◆ Text section ◆
★ ★ ★ ★ ★ ★ ★

Both Voorhees and Fierro were actual locals, by the way. Fierro was a stage performer and acting teacher who died in 2020. After his appearance in the film, Voorhees later worked at an Edgartown seafood restaurant called The Wharf(3 Main St.).The internet seems pretty convinced Voorhees owned the place, but a restaurant manager at the Wharf confirmed over the phone that Voorhees was a manager—not an owner—at the restaurant for many years. Now retired, Voorhees does come in “probably every other day,” the other manager said, and will sign autographs and otherwise hobnob with guests as part of the “side hustle he’s got going with that.” Update your fan sites accordingly.
Pictured above: at top, Martha's Vineyard Museum display of images showing State Beach during the 1974 filming of Jaws; below: State Beach today
Zac Thompson
American Legion Memorial Bridge, aka The Jaws Bridge
Continue on foot to the southern end of State Beach and you’ll come to a low bridge separating the bay from Sengekontacket Pond. In the movie, the pond is where the shark attacks a guy in a red rowboat and imperils young Michael Brody (Chris Rebello) as Chief Brody makes a mad dash along the rocky breakwater to reach his son before Bruce does.
In person, jumping from the bridge into the waters below is a popular stunt among tourists, but there are posted signs advising against this, and you should heed those warnings because not doing so has led to real-life tragedy before.
To quote the beachgoers’ favorite refrain in all four Jaws films, GET OUT OF THE WATER!
Zac Thompson
Edgartown
Once back in the car, follow Beach Road for about 3 miles until you reach downtown Edgartown, a charming collection of white clapboard homes and picket fences you’ll recognize immediately as Amity’s stand-in.
Amble along Main and Water streets and you’ll come across the buildings used for the Amity police station (Davis Lane and S. Water St.), newspaper (3 S. Water St.), town hall (Edgartown’s actual Town Hall, at 70 Main St.; pictured above at right), and hardware store (now The Port Hunter restaurant, at 55 Main St., pictured above at left).
For a guided experience with behind-the-scenes info and the chance to see then-and-now images on an iPad to put things in context, Currid’s Edgartown Tour Company offers a 1-hour Jaws-themed stroll. It’s led by Currid himself, who told Frommer’s he considers himself the island’s “unofficial ambassador of Jaws,” having rehashed Amity’s mid-‘70s shark week for untold tourists and superfans since 2011. (In the off-season, Currid keeps his eye on a “different great white” danger, he says, working as an avalanche patroller in Colorado.)

★ ★ ★ ★ ★ ★ ★

◆ Information shown ◆
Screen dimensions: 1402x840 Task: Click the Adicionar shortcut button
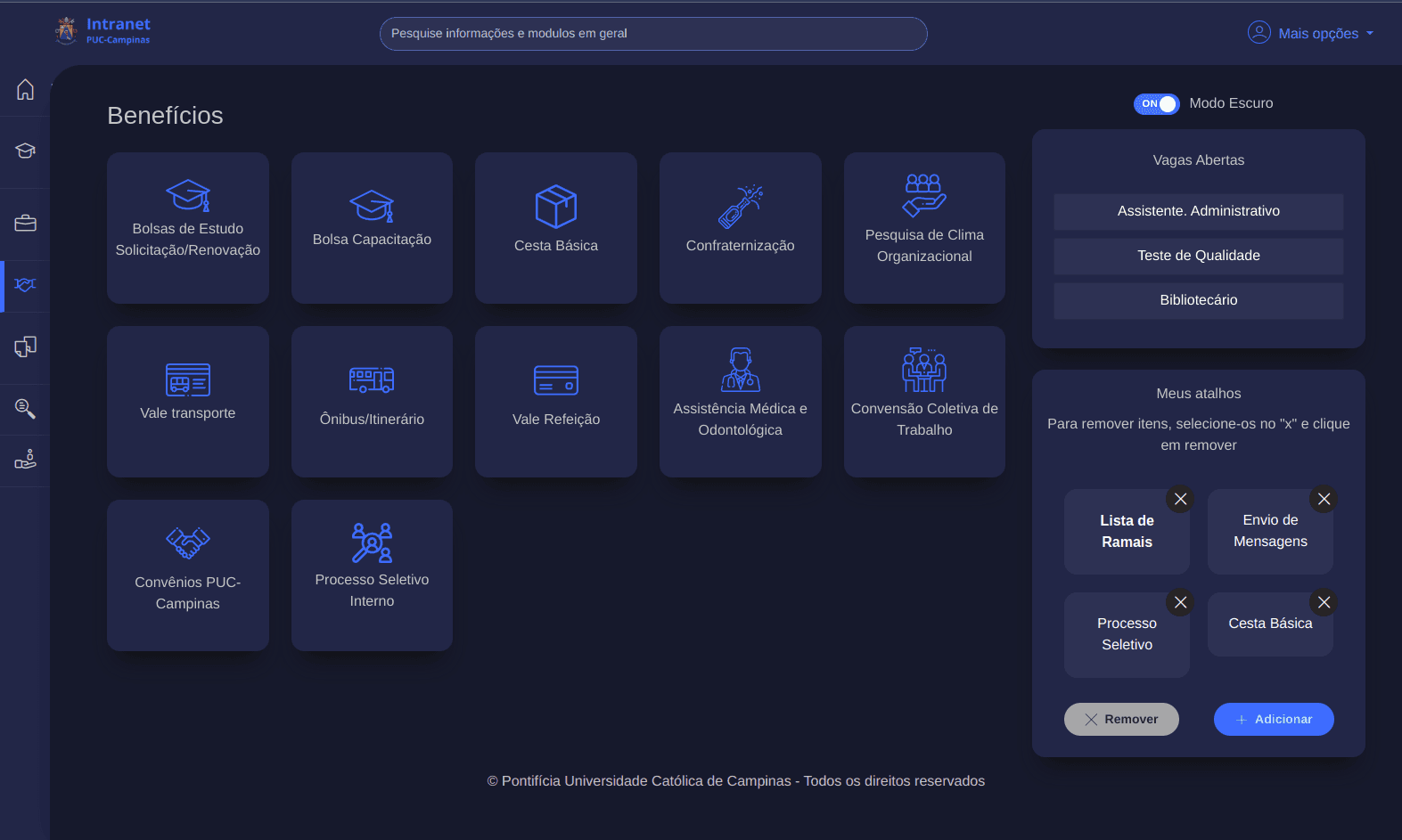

★ ★ ★ ★ ★ ★ ★

◆ Directions for this task ◆
Reproduce the passage from the text on Jaws filming spots above, starting at "Amble along Main" and ending at "above at left).".

◆ Full response ◆
Amble along Main and Water streets and you’ll come across the buildings used for the Amity police station (Davis Lane and S. Water St.), newspaper (3 S. Water St.), town hall (Edgartown’s actual Town Hall, at 70 Main St.; pictured above at right), and hardware store (now The Port Hunter restaurant, at 55 Main St., pictured above at left).